GITHUB_API_URL: str = "https://api.github.com/graphql"
GITHUB_SEARCH: str = json.dumps(
    {
        "query": """
query {
    search(query: "%s", type: REPOSITORY, first: 10) {
        nodes {
            ... on Repository {
                url
            }
        }
    }
}
"""
    }
)


def get_repos(query: str, github_token: str) -> dict:
    # Repos organized by their URL with their value being their feature data
    repos: Dict[str, Dict[str, Any]] = {}
    # Make the request to the GitHub API
    with urllib.request.urlopen(
        urllib.request.Request(
            GITHUB_API_URL, headers={"Authorization": f"Bearer {github_token}"}
        ),
        data=(GITHUB_SEARCH % (query,)).encode(),
    ) as response:
        # Loop through the 100 repos that were returned
        for node in json.load(response)["data"]["search"]["nodes"]:
            # Randomly assign a maintenance status for demo purposes
            repos[node["url"]] = {
                "features": {"maintained": random.choice([0, 1])}
            }
    return repos

We’ll use this function as a Source. In DFFML a source is somewhere a dataset is stored. In this case the source is dynamic, it’s pulling from an API and randomly assigning a classification. You could even modify it to ask the user for their manual classification instead of randomly assigning one.

We use the merge command to take data from one source and merge it with data in another source. In our case we’ll be taking records from the get_repos function within github_search.py and moving them into our database.

The op source allows us to use any OperatationImplementation (a Python function) as a source of records.

We’ll be using the dffml merge command to take the search results from the GitHub API and putting them with their randomly assigned status into our database.

$ dffml merge github=op db=mysql \
    -source-github-opimp github_search:get_repos \
    -source-github-args todo $GITHUB_TOKEN \
    -source-db-insecure \
    -source-db-user user \
    -source-db-password pass \
    -source-db-db db \
    -source-db-key key \
    -source-db-init \
      'CREATE TABLE IF NOT EXISTS `status` (
         `key` varchar(767) NOT NULL,
         `maintained` TINYINT,
         PRIMARY KEY (`key`)
       ) ENGINE=InnoDB DEFAULT CHARSET=utf8mb4;' \
    -source-db-records \
      'SELECT `key`, `maintained` FROM `status`' \
    -source-db-record \
      'SELECT `key`, `maintained` FROM `status` WHERE `key`=%s' \
    -source-db-update \
      'INSERT INTO `status` (`key`, `maintained`) VALUES(%s, %s) ON DUPLICATE KEY UPDATE `maintained`=%s' \
    -source-db-features '{"maintained": "maintained"}' \
    -source-db-predictions '{}'

Now that we have a database running and have our data in the database, we’re ready to start the CGI server. You’ll want to do this in another terminal. The last argument is the port to serve on, change that number if you already have something running on that port.

$ . .venv/bin/activate
$ python3 -m http.server --cgi 8000

You can see all the records and their statuses that we imported into the database by calling the API.

$ curl -v 'http://127.0.0.1:8000/cgi-bin/api.py?action=dump' | \
    python3 -m json.tool

Gathering Data

We now have our dataset of git repos and their maintenance statuses in our web app. If you go to http://127.0.0.1:8000/ you should see it.

Before we can train a model on this dataset, we need to transform it into something that could be feed to a model. Right now all we have is URLs to git repos.

- _Items_:
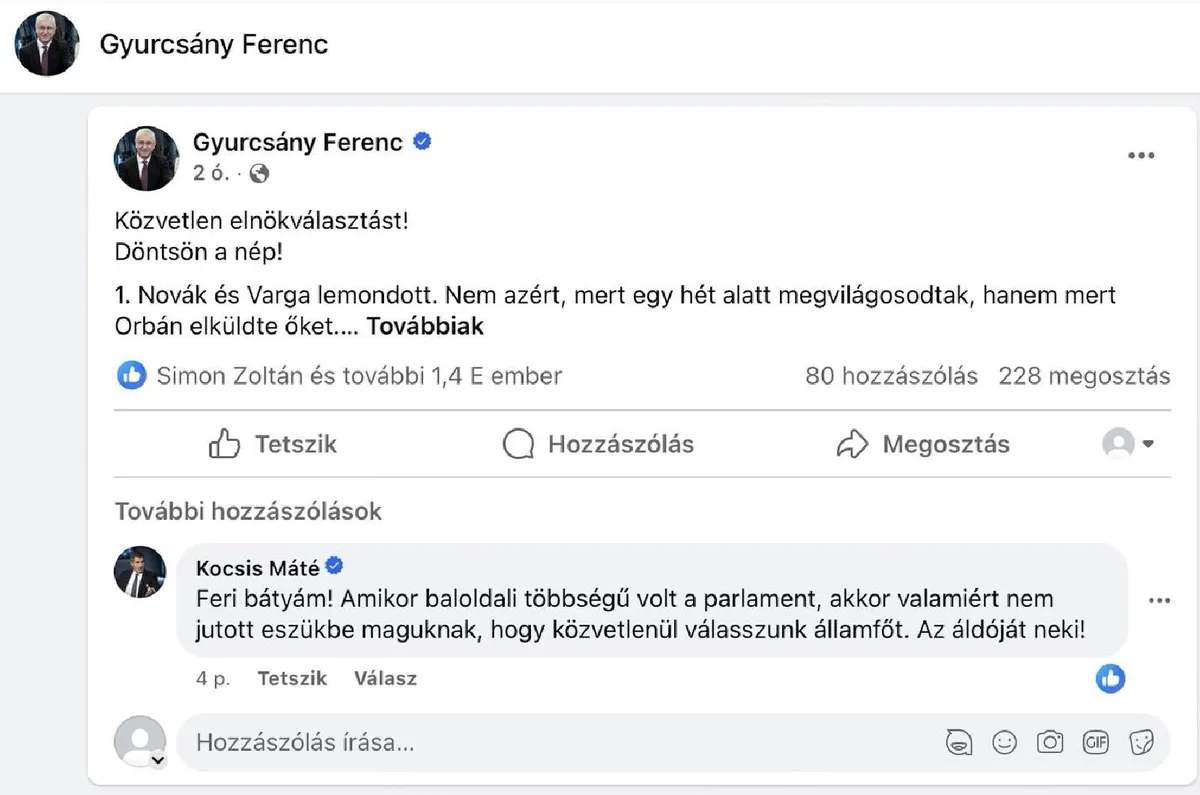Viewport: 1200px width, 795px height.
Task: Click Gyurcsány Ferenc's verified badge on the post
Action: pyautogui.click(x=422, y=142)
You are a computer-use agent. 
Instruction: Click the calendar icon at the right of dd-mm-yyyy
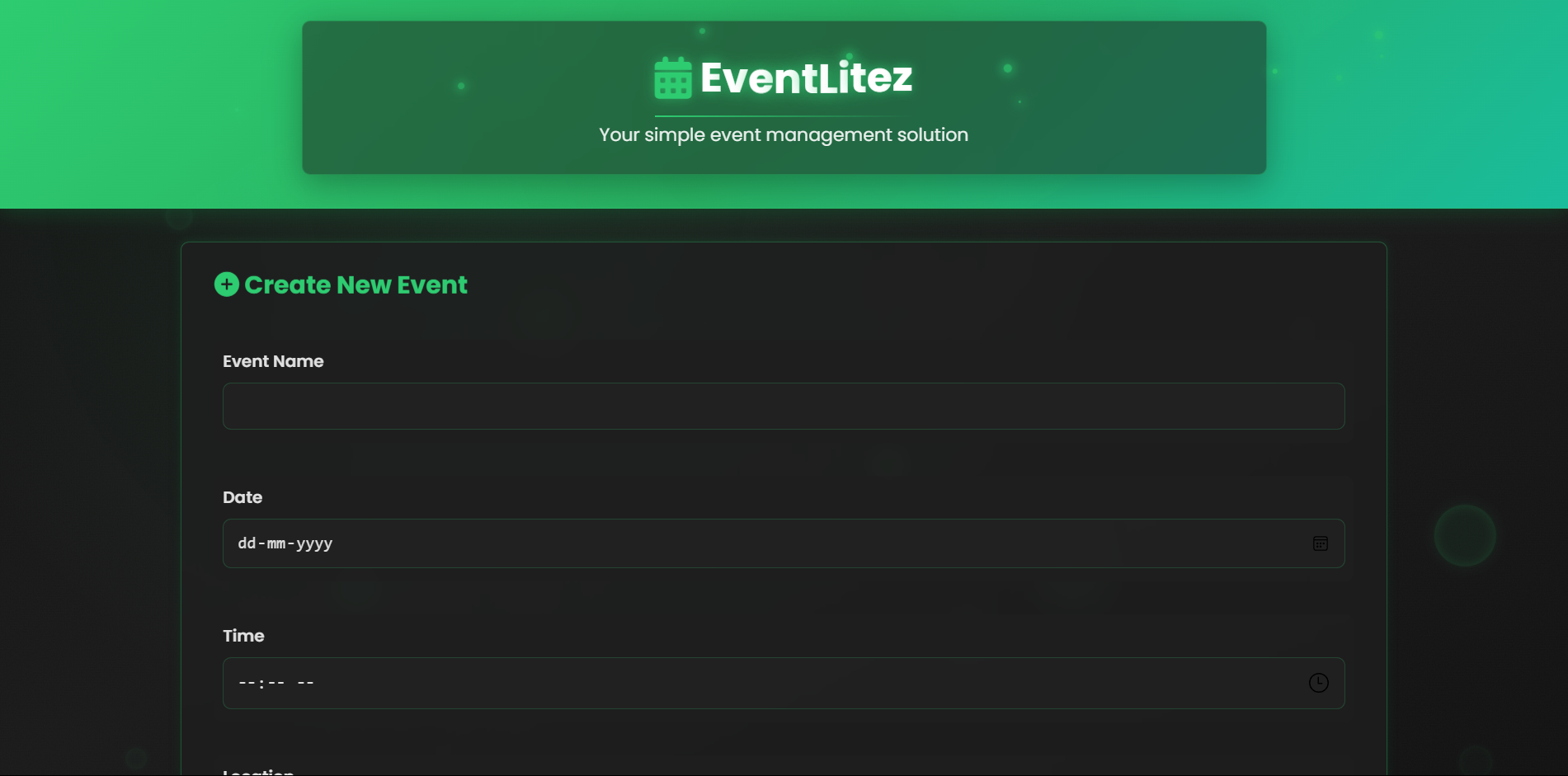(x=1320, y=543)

- _Instructions_:
a - In the DFFML tutorial excerpt, the merge command passes several SQL statements to the database source. List each one with the option it follows.
b - Supply the next part of the DFFML tutorial on classifying GitHub repositories, starting right after its final sentence about having only URLs to git repos.
The listing that comes after the DFFML tutorial is separate material.

- _The replies_:
a -
- `-source-db-init`: `CREATE TABLE IF NOT EXISTS `status` ( `key` varchar(767) NOT NULL, `maintained` TINYINT, PRIMARY KEY (`key`) ) ENGINE=InnoDB DEFAULT CHARSET=utf8mb4;`
- `-source-db-records`: `SELECT `key`, `maintained` FROM `status``
- `-source-db-record`: `SELECT `key`, `maintained` FROM `status` WHERE `key`=%s`
- `-source-db-update`: `INSERT INTO `status` (`key`, `maintained`) VALUES(%s, %s) ON DUPLICATE KEY UPDATE `maintained`=%s`

b -
We’re going to run these repos through DFFML’s data flow orchestrator. We’ll tell the orchestrator to run certain Operations on each one of the URLs. Those Operations will scrape data that is representative of the repo’s maintenance, we can then feed that data into a machine learning model.

Note

This example is centered around machine learning. We’ll be using DataFlows to collect a dataset for training, testing, and prediction. For a deeper understanding of Operations and DataFlows, see the Meta Static Analysis.

The operations we’re going to use are a part of dffml-feature-git, which is a separate Python package from DFFML which we can install via pip. We’ll also use the yaml configloader, since that creates more user friendly configs than json.

$ python -m pip install -U dffml-feature-git dffml-config-yaml

The git operations / features rely on tokei. We need to download and install it first.

$ curl -sSL 'https://github.com/XAMPPRocky/tokei/releases/download/v10.1.1/tokei-v10.1.1-x86_64-unknown-linux-gnu.tar.gz' \
    | tar -xvz -C .venv/bin/

Operations are just Python functions, or classes. They define a routine which will be run concurrently with other operations. Here’s an example of the git_commits operation, which will find the number of commits within a date range. This function / operation was installed when you installed the dffml-feature-git package via pip.

 1@op(
 2    inputs={
 3        "repo": git_repository,
 4        "branch": git_branch,
 5        "start_end": date_pair,
 6    },
 7    outputs={"commits": commit_count},
 8)
 9async def git_commits(repo: Dict[str, str], branch: str, start_end: List[str]):
10    start, end = start_end
11    commit_count = 0
12    proc = await create(
13        "git",
14        "log",
15        "--oneline",
16        "--before",
17        start,
18        "--after",
19        end,
20        branch,
21        cwd=repo.directory,
22    )
23    while not proc.stdout.at_eof():
24        line = await proc.stdout.readline()
25        if line != b"":
26            commit_count += 1
27    await stop(proc)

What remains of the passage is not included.